Un statu quo encadré : Monaco n’interdit pas tout, mais refuse d’aller plus loin
Contrairement à une idée répandue, Monaco ne se trouve pas dans une situation de prohibition totale. Depuis 2009, l’IVG est autorisée en cas de viol, de malformation grave du fœtus, de maladie grave ou lorsque la vie de la mère est en danger.
En 2019, la dépénalisation de l’acte pour les patientes est venue compléter ces évolutions. Mais toute IVG pour convenance personnelle reste illégale. Les Monégasques désireuses d’avorter doivent se rendre en France, généralement à Nice, comme c’est le cas depuis des décennies. La proposition de loi du Conseil national prévoyait, elle, d’autoriser : l’IVG jusqu’à 12 semaines, jusqu’à 16 semaines en cas de viol, l’abaissement du consentement parental de 18 à 15 ans.

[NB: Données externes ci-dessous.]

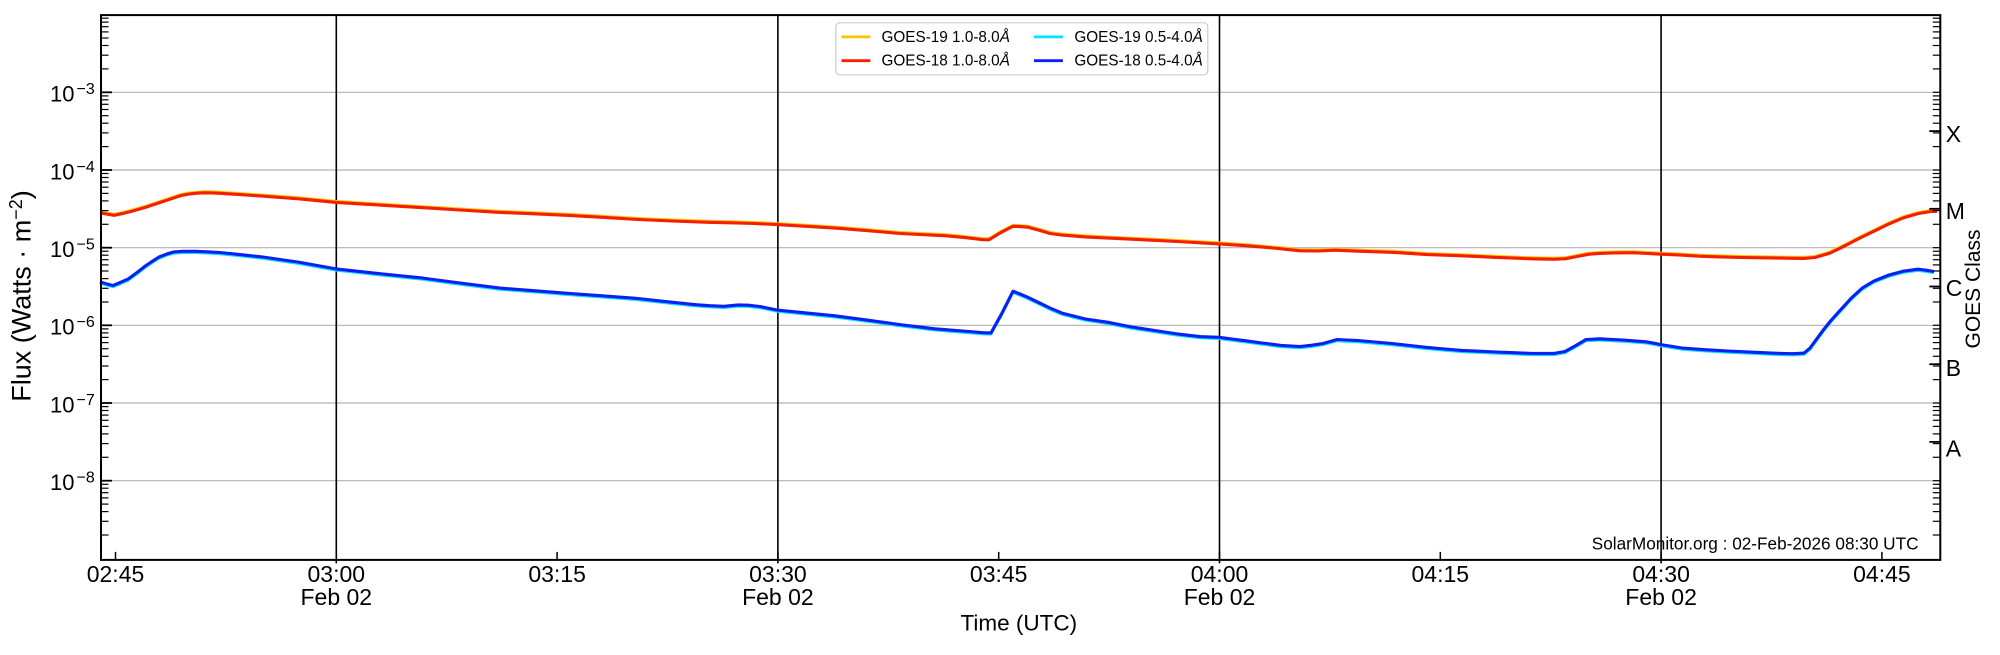 This screenshot has width=2000, height=655. I want to click on svg-text: 04:45, so click(1882, 574).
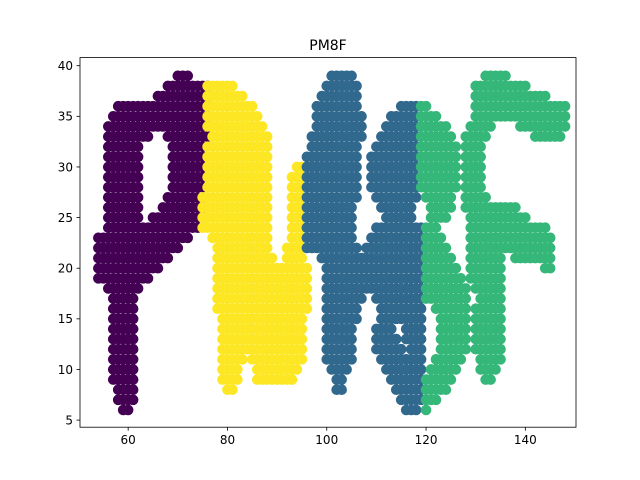 This screenshot has width=640, height=480. What do you see at coordinates (66, 319) in the screenshot?
I see `y-tick-label: 15` at bounding box center [66, 319].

La décision du prince a immédiatement suscité la réaction des associations engagées. Citée par France 3, Juliette Rapaire, fondatrice du collectif féministe Les Nouvelles Réformatrices, souligne : « Il y a de la déception. Dans tous les cas, les femmes continueront d’avorter. ». Un constat pragmatique, presque fataliste : légal ou non, l’acte existera — mais ailleurs. Au Conseil national, la gêne est palpable. La présidente de la commission des droits de la famille indique avoir « pris note », tout en attendant de connaître « les motivations » du refus avant de se prononcer. Une manière polie de dire que la balle est désormais dans le camp du gouvernement princier.

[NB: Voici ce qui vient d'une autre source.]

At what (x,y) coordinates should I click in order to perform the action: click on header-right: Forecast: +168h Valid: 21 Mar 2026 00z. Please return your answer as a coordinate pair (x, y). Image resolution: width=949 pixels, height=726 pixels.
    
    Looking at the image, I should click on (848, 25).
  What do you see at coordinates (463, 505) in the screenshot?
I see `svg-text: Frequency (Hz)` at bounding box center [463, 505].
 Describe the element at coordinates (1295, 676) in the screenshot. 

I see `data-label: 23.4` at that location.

Le ministre d’État doit en effet présenter prochainement des « mesures d’accompagnement » destinées à améliorer le soutien aux femmes engagées dans des grossesses difficiles. Une manière d’atténuer la tension sans infléchir la doctrine. Pour les observateurs, le choix d’Albert II est tout sauf improvisé. Il traduit une conviction personnelle, mais aussi un choix politique : celui de maintenir la spécificité monégasque.
À l’heure où l’Europe célèbre la libéralisation de l’avortement comme un marqueur démocratique, Monaco revendique sa singularité. Une micro-monarchie catholique, où le souverain demeure protecteur d’un ordre moral — mais où la société évolue, lentement. Le prince a préféré conforter ce modèle, quitte à s’exposer aux critiques internationales. Une posture assumée, ancrée dans la tradition monarchique de continuité.